======== 本文 ========

作品集としてはこちらが先で「25時のバカンス」が後になります。本来であれば古いものから読むのですが、訳あって今回は順番無視です。

25時のバカンスに漂う雰囲気が「海」・「冬」・「月」なら、こちらは「大地」・「春&夏」・「太陽」といったところでしょうか。
あちらは表紙の加工も海ぽかったのに、こっちは表紙をめくったらバッタとかカマキリとか見えて見なければよかったと思いました。
4話おさめられていますので1話ずつ感想を書きます。

「星の恋人」
「宝石の国」ではわからなかった著者の世界観というか作品の方向性を「25時のバカンス」で悟ったので、こちらも間違いなく何か爆弾が仕込まれているに違いないと用心しましたが、突然の腕を鎌で切り落とすという展開にやはり思考が一瞬停止しました。
パパが「宝石の国」の金剛先生みたい…!と思ってドキドキしたのですが、こちらは眠そうではありませんね。
つつじがホットサングリアを飲んでるコマが好きです。

「ヴァイオライト」
このお話、何度読んでも意味がわからない…。何かの物質、鉱物の名前?と思ったのですが、造語なんでしょうか。すみれ(violet)と光(light)を混ぜたのかな?
以下わたしなりの解釈です。
MIRAI AIRLINEという航空会社を経営している両親の元に生まれた未来くん(会社名はもちろん息子の名前から付けた)は修学旅行のため、お父さんがパイロットで機長、お母さんがCAを務める飛行機に乗っていた。
ところが人知を凌駕する存在が小指を引っかけたために雷が飛行機に直撃し、飛行機は空中で破裂。未来くんは空中に投げ出されてしまう。自責の念に囚われた人知を凌駕する存在は未来くんを救うべく、人に似せた偽物(天野すみれ
)を作り出し未来くんと行動させる。

========

### 問題 a:
次の（i）～（iii）は本文の内容と合っているか。それぞれ「はい」か「いいえ」で答え、判断の根拠となる本文の語句をそのまま引用せよ。
（i）作品集としては「25時のバカンス」のほうが先に出ている。
（ii）この作品集には4話が収められている。
（iii）筆者は「ヴァイオライト」の意味がよくわかったと述べている。

======== 掲載一覧 ========

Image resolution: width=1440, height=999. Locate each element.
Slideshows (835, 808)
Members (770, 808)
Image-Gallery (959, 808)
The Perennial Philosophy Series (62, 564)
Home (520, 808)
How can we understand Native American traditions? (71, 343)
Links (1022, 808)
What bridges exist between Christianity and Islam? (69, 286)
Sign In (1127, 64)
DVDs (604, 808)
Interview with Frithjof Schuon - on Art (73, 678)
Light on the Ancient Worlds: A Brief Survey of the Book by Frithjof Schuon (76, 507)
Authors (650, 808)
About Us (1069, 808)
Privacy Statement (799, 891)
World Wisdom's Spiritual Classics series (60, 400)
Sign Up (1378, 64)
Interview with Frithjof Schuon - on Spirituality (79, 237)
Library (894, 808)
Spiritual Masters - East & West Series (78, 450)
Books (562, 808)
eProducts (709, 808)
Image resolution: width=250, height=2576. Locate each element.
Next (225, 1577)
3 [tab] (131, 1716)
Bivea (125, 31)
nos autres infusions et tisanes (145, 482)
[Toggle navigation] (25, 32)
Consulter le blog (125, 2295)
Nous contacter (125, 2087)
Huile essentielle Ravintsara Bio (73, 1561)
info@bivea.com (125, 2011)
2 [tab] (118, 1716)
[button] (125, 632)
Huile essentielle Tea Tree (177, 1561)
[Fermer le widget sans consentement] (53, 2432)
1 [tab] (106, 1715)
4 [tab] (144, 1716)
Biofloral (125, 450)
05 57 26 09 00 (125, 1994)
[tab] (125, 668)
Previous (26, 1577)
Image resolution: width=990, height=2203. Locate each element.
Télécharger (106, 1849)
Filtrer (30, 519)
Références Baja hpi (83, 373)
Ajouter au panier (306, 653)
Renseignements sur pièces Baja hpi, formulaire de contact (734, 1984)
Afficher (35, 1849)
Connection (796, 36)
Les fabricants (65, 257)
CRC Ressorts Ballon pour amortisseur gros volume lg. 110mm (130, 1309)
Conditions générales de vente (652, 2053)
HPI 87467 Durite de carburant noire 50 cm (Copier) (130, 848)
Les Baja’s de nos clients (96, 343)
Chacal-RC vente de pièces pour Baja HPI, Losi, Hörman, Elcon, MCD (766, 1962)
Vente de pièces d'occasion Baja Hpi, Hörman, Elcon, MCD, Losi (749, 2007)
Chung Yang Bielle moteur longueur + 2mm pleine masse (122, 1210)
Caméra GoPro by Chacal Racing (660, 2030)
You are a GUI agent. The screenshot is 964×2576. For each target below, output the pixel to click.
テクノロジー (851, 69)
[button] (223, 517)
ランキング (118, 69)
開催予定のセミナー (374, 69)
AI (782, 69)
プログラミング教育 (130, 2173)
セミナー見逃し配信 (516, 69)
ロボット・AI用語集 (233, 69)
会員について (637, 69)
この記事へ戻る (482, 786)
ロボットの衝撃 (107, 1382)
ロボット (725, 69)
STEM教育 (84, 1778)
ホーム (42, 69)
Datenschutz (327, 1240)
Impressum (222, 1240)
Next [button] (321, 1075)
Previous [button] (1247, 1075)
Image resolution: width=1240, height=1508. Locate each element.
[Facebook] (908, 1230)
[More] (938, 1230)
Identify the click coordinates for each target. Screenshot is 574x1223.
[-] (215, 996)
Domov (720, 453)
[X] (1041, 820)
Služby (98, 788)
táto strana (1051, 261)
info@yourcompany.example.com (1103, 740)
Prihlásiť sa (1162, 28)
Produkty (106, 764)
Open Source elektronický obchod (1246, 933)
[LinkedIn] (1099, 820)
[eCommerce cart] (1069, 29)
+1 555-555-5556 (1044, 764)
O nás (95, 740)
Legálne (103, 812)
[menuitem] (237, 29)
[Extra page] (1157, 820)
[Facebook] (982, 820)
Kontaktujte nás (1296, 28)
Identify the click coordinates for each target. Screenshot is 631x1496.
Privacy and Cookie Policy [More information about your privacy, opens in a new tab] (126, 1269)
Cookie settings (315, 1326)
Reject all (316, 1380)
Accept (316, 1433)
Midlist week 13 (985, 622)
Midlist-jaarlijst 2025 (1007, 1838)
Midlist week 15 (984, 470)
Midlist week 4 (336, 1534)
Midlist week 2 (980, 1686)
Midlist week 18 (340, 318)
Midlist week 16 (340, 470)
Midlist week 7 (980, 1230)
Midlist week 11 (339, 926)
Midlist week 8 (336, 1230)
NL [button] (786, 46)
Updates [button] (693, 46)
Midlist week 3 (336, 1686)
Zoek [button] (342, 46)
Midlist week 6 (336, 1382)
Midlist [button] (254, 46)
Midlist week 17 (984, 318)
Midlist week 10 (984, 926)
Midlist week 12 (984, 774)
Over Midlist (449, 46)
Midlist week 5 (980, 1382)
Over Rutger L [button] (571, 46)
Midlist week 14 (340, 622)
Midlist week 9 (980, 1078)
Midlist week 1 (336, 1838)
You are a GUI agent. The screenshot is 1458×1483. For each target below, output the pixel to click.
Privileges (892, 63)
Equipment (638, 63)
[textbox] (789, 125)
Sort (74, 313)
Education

========

### 問題 b:
一覧のうち、「Midlist week 18 (340, 318)」を含む行から始まり一覧の末尾で終わる範囲を、1行を1つの文字列とするJSONのリストとして表せ。両端の行も含め、空行は除くこと。

### 解答 a:
（i）いいえ。『作品集としてはこちらが先で「25時のバカンス」が後になります。』
（ii）はい。『4話おさめられていますので』
（iii）いいえ。『このお話、何度読んでも意味がわからない…。』

### 解答 b:
[
  "Midlist week 18 (340, 318)",
  "Midlist week 16 (340, 470)",
  "Midlist week 7 (980, 1230)",
  "Midlist week 11 (339, 926)",
  "Midlist week 8 (336, 1230)",
  "NL [button] (786, 46)",
  "Updates [button] (693, 46)",
  "Midlist week 3 (336, 1686)",
  "Zoek [button] (342, 46)",
  "Midlist week 6 (336, 1382)",
  "Midlist [button] (254, 46)",
  "Midlist week 17 (984, 318)",
  "Midlist week 10 (984, 926)",
  "Midlist week 12 (984, 774)",
  "Over Midlist (449, 46)",
  "Midlist week 5 (980, 1382)",
  "Over Rutger L [button] (571, 46)",
  "Midlist week 14 (340, 622)",
  "Midlist week 9 (980, 1078)",
  "Midlist week 1 (336, 1838)",
  "You are a GUI agent. The screenshot is 1458×1483. For each target below, output the pixel to click.",
  "Privileges (892, 63)",
  "Equipment (638, 63)",
  "[textbox] (789, 125)",
  "Sort (74, 313)",
  "Education"
]